I think this idea applies to other areas of life as well, and by that I mean that while different people are weak in different areas, we all have struggles and weaknesses. Most people think of cavities as a telltale sign of dental issues when in reality gingivitis is just as troubling. Similarly, I’ve noticed that people – and Christians in particular – like to focus on certain issues more than others. It’s been awhile since I blogged last, but it seems as though the “hot topic” in the news hasn’t changed. Homosexuality has been an easy target for Christians for years, and while much of the recent attention brought to it is due to the Supreme Court’s ruling, I believe the root issues are much deeper than a legal decision.

Getting back to my dental history, I could brag to my friends that I’ve never had a cavity, but it’s much more difficult to argue that I have a better dental history or even “better teeth” than anyone else. As I mentioned, I don’t have the healthiest gums. Even more than that, though, I have a knack for growing extra teeth. I had six wisdom teeth (instead of four like most people) and I also had three “tooth buds” (miniature teeth that grow inside gums). In total, I’ve had nine teeth removed. The tooth buds would have caused my teeth to shift and would have eventually tried to come in behind my normal teeth, and would have been a terrible mess had I not done something about them. After having braces twice as a kid to correct my misaligned teeth, that’s the last thing I would want.

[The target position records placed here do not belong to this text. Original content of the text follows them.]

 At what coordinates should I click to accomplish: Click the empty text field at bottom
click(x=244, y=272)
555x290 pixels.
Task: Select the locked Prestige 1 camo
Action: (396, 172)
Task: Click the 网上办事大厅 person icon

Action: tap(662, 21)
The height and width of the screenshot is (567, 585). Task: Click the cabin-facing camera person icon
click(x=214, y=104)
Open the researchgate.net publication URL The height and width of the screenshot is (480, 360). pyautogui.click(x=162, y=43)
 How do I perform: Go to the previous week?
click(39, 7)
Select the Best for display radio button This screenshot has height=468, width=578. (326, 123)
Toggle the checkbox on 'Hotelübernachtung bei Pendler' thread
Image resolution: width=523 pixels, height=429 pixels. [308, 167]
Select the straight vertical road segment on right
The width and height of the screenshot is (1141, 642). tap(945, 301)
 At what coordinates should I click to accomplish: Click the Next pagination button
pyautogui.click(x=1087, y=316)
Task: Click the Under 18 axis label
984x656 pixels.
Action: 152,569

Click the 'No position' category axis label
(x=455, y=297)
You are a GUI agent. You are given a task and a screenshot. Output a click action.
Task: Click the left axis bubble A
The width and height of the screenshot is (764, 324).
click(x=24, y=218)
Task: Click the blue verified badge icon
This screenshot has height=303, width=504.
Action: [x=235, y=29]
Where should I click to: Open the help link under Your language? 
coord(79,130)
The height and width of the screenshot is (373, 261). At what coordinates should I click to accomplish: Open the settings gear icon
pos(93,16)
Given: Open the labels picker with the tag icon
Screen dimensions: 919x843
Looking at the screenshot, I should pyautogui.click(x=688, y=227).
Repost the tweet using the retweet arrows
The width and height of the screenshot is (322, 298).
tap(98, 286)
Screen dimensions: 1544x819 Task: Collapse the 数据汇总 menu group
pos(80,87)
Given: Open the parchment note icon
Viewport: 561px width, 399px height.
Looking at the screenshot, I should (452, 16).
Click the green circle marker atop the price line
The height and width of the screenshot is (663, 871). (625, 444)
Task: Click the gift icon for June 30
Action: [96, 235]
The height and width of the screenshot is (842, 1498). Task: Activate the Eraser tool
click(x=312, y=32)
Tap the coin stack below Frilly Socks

While I’m not gay myself and I don’t condone homosexual activity (and it’s important to distinguish between homosexual temptations and homosexual activity), I believe many Christian leaders and groups target homosexuality because they know it’s not something they struggle with. Just like “I’ve never had a cavity” is accurate but doesn’t really tell the true story of my dental history, many Christians can self-righteously boast in their straightness while ignoring a myriad of other issues in their own lives. There’s no reason to believe that homosexual activity is any worse (or even any different) than an unmarried man and woman living together, but Christians don’t talk about that too much. It’s certainly not worse than sexual immorality, impurity, lustful pleasures, idolatry, sorcery, hostility, quarreling, jealousy, outbursts of anger, selfish ambition, dissension, division, envy, drunkenness, or wild parties, especially since these are specifically listed in Galatians 5 as “desires of your sinful nature” (I quoted directly from the NLT translation of Galatians 5:19-21, for reference).

So why don’t we hear more about these “desires of your sinful nature” instead of things like homosexuality? Probably because they hit closer to home. They’re things that trip up the so-called “good people” – the people staging protests and holding up picket signs. But isn’t that the point?